Heat makes molecules vibrate, and the jostling of molecules by their hot neighbours is what makes heat flow. This usually happens in any direction, but now Michel Peyrard of École Normale Supérieure in Lyon and his colleagues have shown how to make it one-way.
Molecules of most materials vibrate at the same characteristic frequencies regardless of temperature. As they get hotter, only the amplitude increases. But in a few “non-linear” materials, such as DNA, the frequency decreases as they get hotter.
Advertisement
The researchers suggest building a device with particles that vibrate at high frequency on the left and particles with a low frequency on the right. Sandwiched in the middle are non-linear particles.

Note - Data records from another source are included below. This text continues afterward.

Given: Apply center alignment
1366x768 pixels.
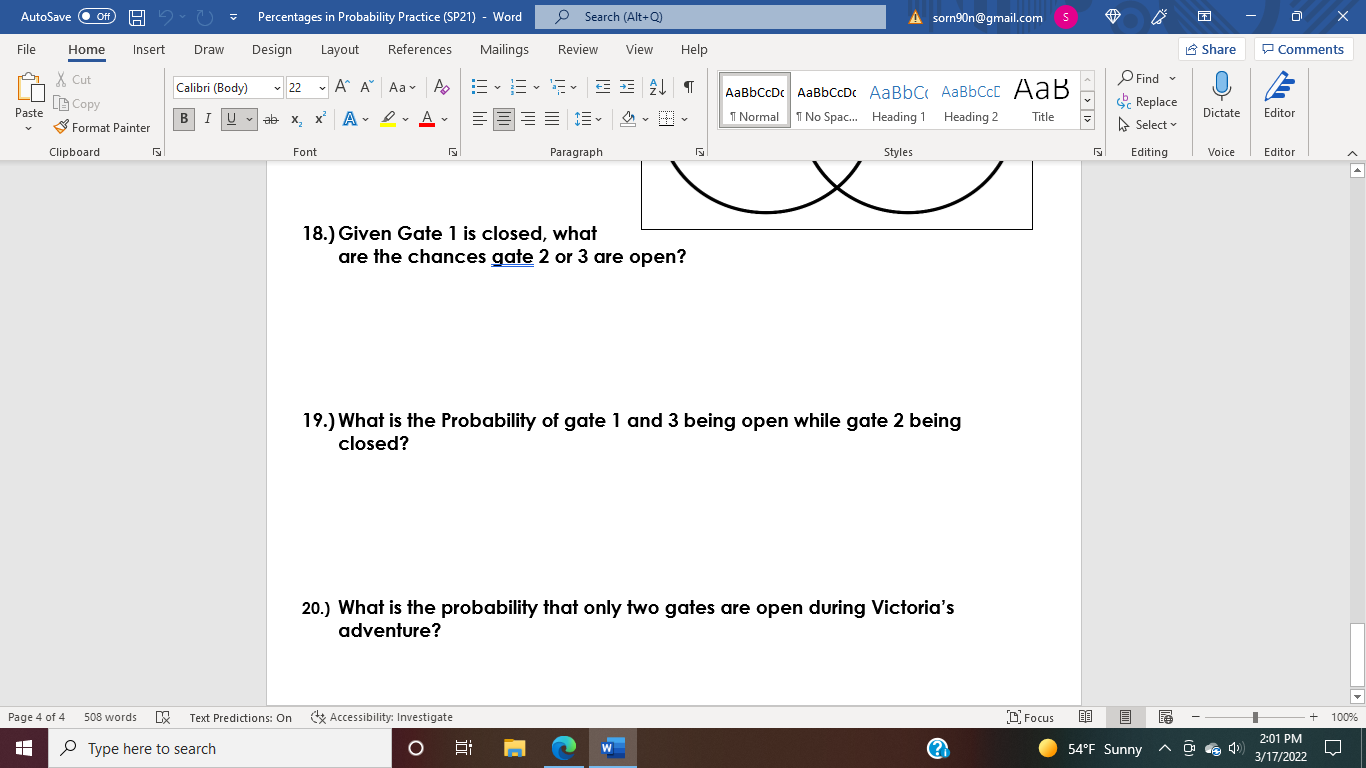Looking at the screenshot, I should [x=505, y=119].
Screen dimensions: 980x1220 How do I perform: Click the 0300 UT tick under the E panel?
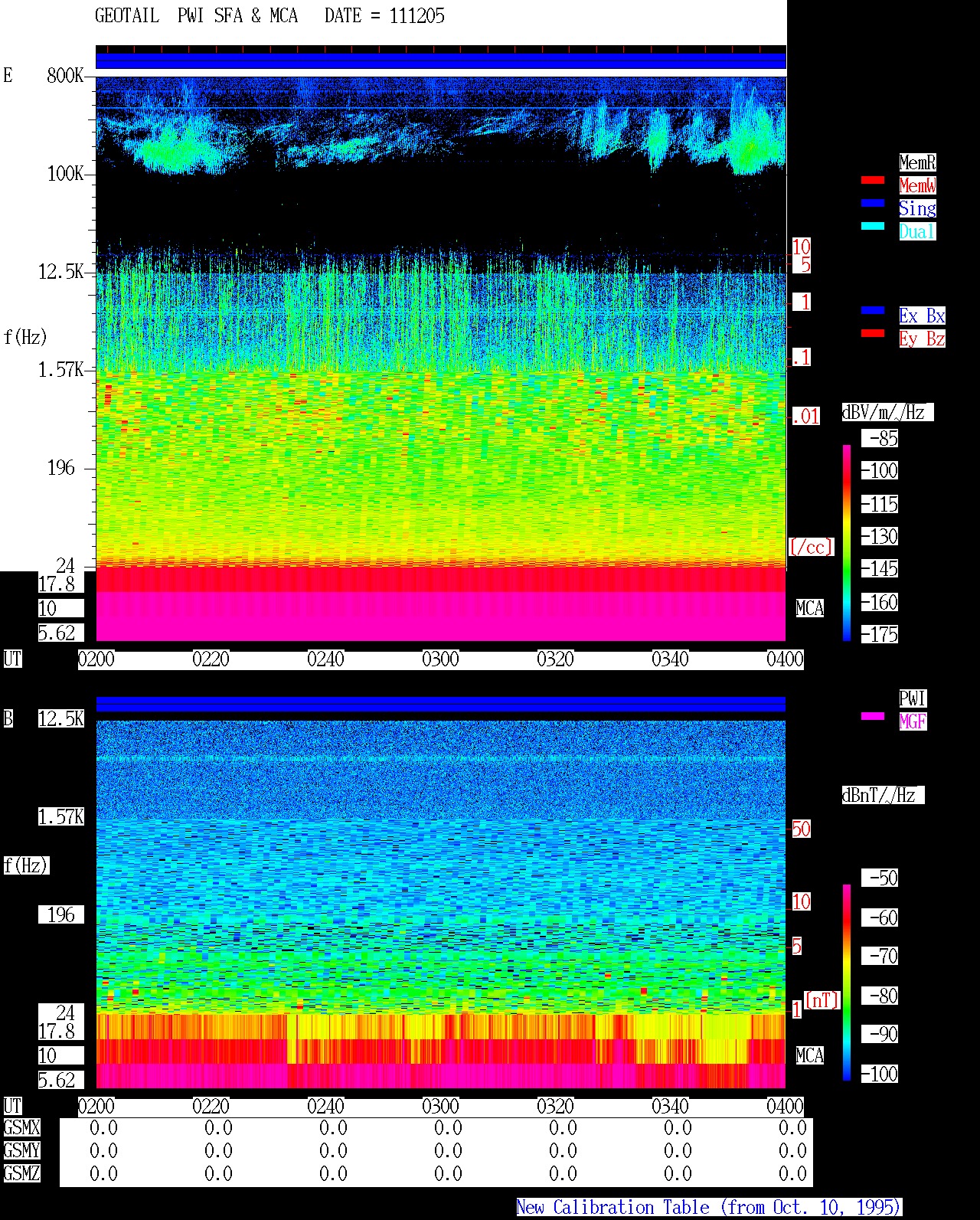(440, 659)
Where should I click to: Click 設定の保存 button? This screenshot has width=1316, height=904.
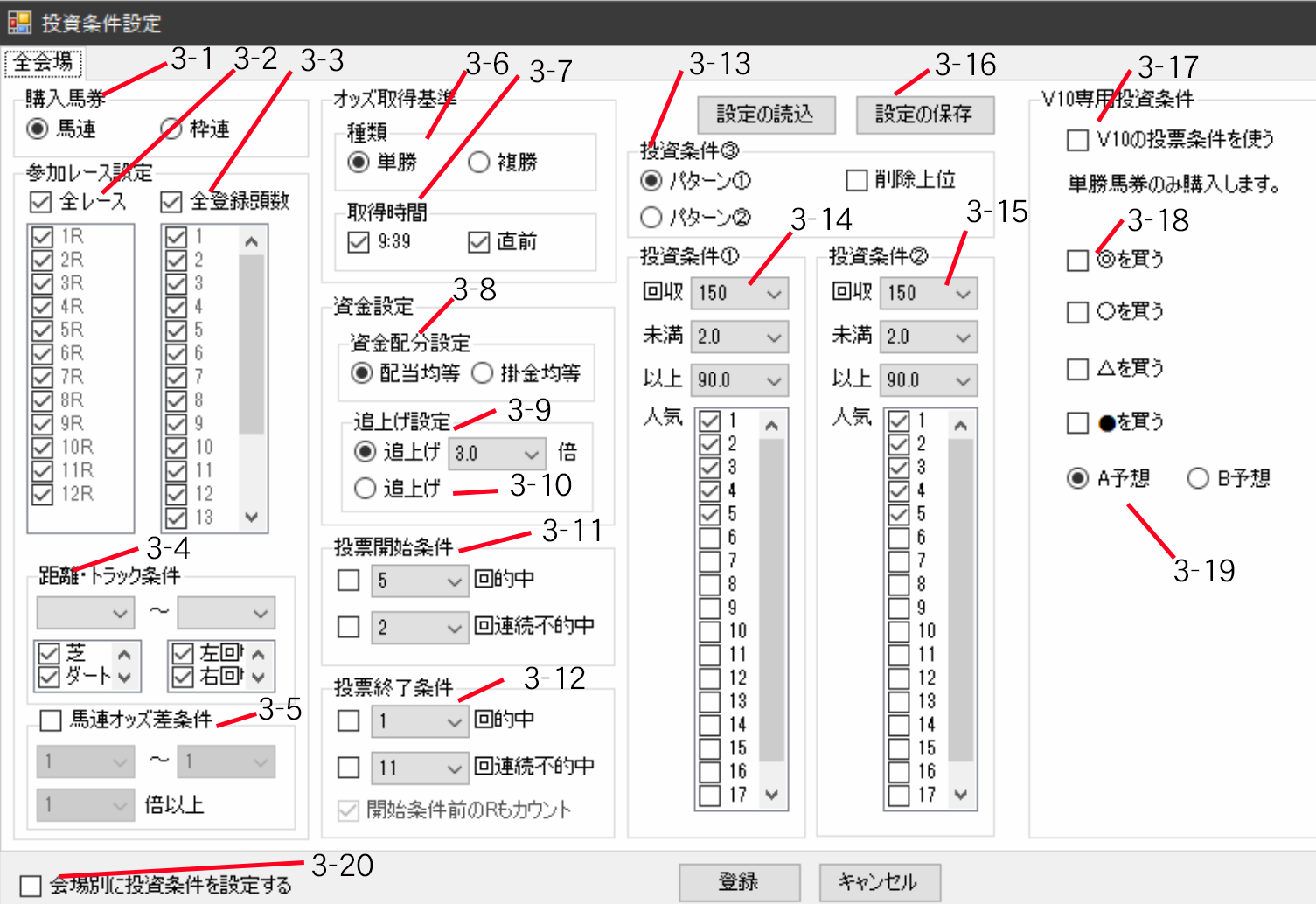coord(924,115)
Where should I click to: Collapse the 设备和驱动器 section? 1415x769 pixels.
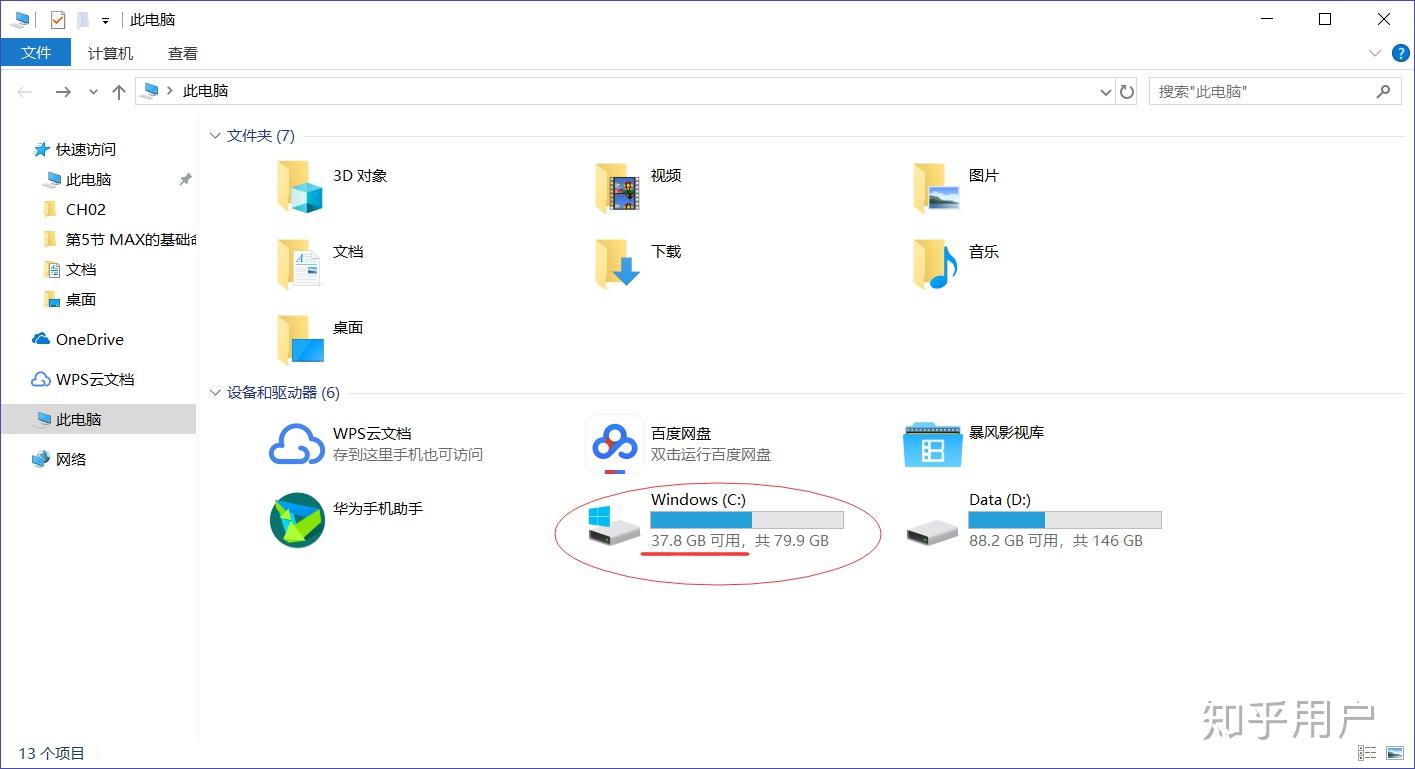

If the left end is heated, the particles vibrate rapidly and start to transfer heat towards the centre. As heat passes into particles of the non-linear material, their rate of vibration slows. This sets up a frequency mismatch that makes the transmission of energy inefficient, says Peyrard. But heat the right side, and the particles vibrate slowly, so the neighbouring non-linear particles conduct heat ever more efficiently as they start to heat up. Such a device would do for heat what diodes do for electricity. Peyrard says once you can make a thermal diode, then a transistor or switch won’t be far off.
“It’s a good piece of work,” says David Campbell of Boston University. But he says some “serious materials engineering” will be needed before anyone actually builds the device.